Stored items:
———
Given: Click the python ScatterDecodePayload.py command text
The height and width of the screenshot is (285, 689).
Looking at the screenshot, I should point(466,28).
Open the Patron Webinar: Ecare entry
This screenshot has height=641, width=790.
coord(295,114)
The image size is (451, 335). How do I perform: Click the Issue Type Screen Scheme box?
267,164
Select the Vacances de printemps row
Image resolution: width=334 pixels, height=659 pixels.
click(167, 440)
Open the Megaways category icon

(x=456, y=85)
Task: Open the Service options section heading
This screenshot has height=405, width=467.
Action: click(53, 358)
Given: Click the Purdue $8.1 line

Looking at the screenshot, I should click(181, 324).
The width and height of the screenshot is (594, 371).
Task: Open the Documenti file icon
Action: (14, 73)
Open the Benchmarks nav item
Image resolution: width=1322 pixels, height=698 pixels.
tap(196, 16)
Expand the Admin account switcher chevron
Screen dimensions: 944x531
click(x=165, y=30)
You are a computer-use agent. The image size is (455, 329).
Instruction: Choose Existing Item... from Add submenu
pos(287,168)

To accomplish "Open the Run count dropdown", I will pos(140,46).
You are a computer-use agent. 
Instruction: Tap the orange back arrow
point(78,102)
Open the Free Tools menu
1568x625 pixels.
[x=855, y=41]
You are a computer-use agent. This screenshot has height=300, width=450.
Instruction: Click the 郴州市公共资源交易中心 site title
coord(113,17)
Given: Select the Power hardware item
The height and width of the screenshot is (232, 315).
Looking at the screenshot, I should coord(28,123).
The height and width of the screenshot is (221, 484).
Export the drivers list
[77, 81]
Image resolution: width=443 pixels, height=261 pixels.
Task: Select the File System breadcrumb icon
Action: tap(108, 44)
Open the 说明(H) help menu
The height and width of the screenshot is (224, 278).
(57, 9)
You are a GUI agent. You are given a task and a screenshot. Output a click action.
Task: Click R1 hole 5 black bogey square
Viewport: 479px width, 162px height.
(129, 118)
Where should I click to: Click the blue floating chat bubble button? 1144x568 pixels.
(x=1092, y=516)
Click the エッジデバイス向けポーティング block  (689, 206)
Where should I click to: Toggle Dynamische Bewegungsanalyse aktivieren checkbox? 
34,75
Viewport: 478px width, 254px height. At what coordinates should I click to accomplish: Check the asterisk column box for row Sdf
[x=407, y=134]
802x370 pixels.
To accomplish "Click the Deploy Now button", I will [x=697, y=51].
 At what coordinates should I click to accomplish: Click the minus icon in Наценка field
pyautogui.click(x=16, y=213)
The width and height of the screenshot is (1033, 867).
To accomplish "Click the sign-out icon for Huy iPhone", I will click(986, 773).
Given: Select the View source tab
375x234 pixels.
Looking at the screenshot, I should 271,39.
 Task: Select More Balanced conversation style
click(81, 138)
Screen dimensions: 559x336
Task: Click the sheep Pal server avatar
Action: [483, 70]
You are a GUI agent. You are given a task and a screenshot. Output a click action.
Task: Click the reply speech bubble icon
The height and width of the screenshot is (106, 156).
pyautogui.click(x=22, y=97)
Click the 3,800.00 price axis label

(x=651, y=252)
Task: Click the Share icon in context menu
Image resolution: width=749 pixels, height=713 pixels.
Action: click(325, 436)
———
**Exercise brief**
Could you set down, word for word, only the lines above from the line with "Task: Open the Service" to the line with "You are a computer-use agent. This", including both?

**Response area**
Task: Open the Service options section heading
This screenshot has height=405, width=467.
Action: click(53, 358)
Given: Click the Purdue $8.1 line

Looking at the screenshot, I should click(181, 324).
The width and height of the screenshot is (594, 371).
Task: Open the Documenti file icon
Action: (14, 73)
Open the Benchmarks nav item
Image resolution: width=1322 pixels, height=698 pixels.
tap(196, 16)
Expand the Admin account switcher chevron
Screen dimensions: 944x531
click(x=165, y=30)
You are a computer-use agent. The image size is (455, 329).
Instruction: Choose Existing Item... from Add submenu
pos(287,168)

To accomplish "Open the Run count dropdown", I will pos(140,46).
You are a computer-use agent. 
Instruction: Tap the orange back arrow
point(78,102)
Open the Free Tools menu
1568x625 pixels.
[x=855, y=41]
You are a computer-use agent. This screenshot has height=300, width=450.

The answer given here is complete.